*RECORDS FOR THIS TASK*

═══

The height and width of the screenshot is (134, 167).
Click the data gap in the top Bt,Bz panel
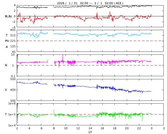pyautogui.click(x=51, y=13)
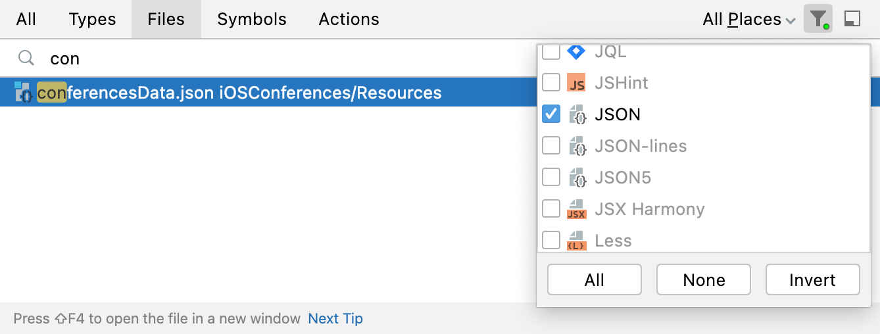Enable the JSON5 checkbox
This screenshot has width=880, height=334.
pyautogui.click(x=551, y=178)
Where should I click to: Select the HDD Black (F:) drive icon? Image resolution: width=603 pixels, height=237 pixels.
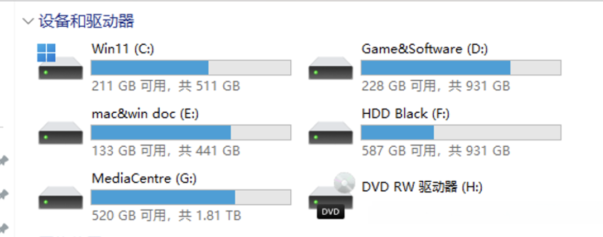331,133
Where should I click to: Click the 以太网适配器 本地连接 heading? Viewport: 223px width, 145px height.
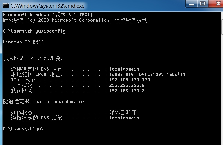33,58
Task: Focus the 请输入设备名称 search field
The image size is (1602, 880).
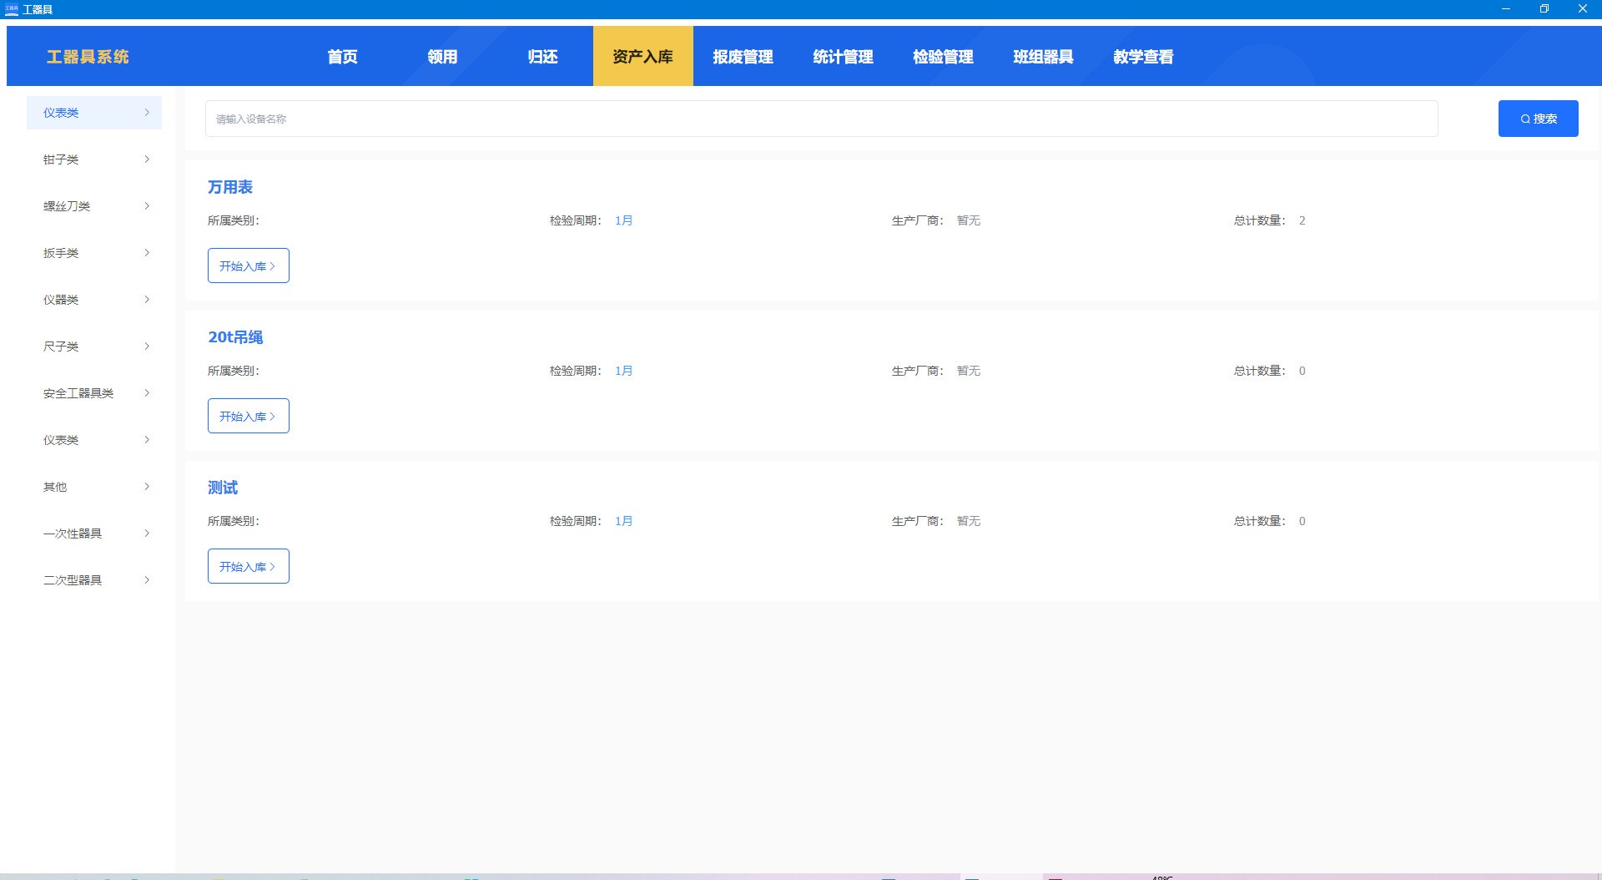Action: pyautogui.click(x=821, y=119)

═══

*PROBLEM DETAILS*
Please repeat everything from the line containing "Task: Focus the 请输入设备名称 search field" down to the end of the items, with both ends included. Leave the pictures out of your answer.

*COMPLETE OUTPUT*
Task: Focus the 请输入设备名称 search field
The image size is (1602, 880).
Action: pyautogui.click(x=821, y=119)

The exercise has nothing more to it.